According to Bercy, nearly 600 cyberattacks or foreign takeovers were detected in 2022, more than the previous year.

Cyberattacks, takeovers: nearly 600 “foreign threats” targeting French companies were detected by the government in 2022, according to the annual report of the Directorate General for Enterprise (DGE), published on Wednesday January 18.

“The interministerial economic security platform detected and processed 588 alerts on foreign threats during the first 10 months of 2022, more than in the whole of 2021”, writes the DGE, attached to the Ministry of the Economy.

While the ministry is also responsible for digital and industrial sovereignty since the re-election of Emmanuel Macron, 40% of the threats detected last year (i.e. around 235 threats) were linked to attempts to “predate technologies and sensitive data “, the same proportion (40%) relating to “capital transactions.

The rest of the alerts handled by the government were divided between cyberattacks on “nerve infrastructures” (10%, around 60 threats) and “legal risks linked to the exposure of French companies to foreign legislation with extraterritorial reach” , according to the report.

Reinforced controls

These figures are published almost two weeks after the government announced its desire to perpetuate the reinforced control of foreign investments put in place during the Covid-19 pandemic.

“The threshold for triggering the control of foreign investments in France will be definitively set at 10% of equity participation, instead of 25%”, declared the Minister of the Economy Bruno Le Maire at the time.

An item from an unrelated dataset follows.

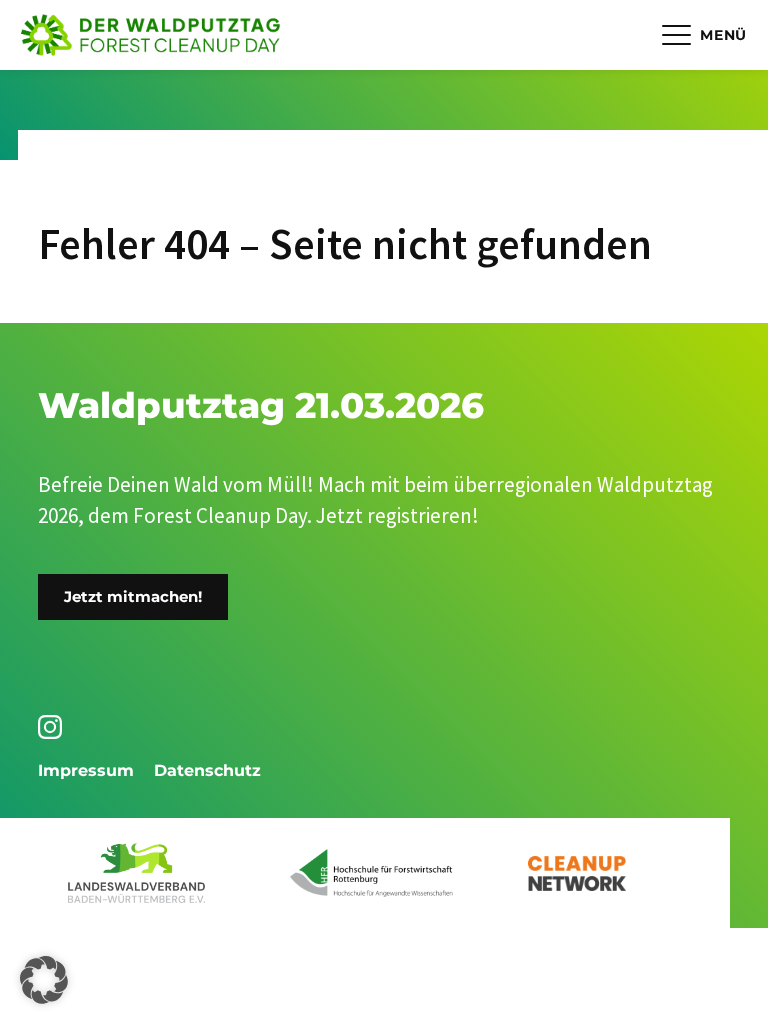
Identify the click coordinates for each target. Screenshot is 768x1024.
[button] (44, 980)
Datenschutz (207, 770)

With this mechanism, any non-European investor who crosses the threshold of 10% of the voting rights of a strategic listed company must notify Bercy. The ministry can then decide on a more in-depth examination, or even block the operation if it considers it contrary to French interests.

Despite this enhanced monitoring, 124 takeovers or foreign takeovers of French companies were authorized after control in 2022. Slightly more than half (68) “were authorized with conditions imposed on the investor to protect the interests sovereigns” of France, is detailed in the report.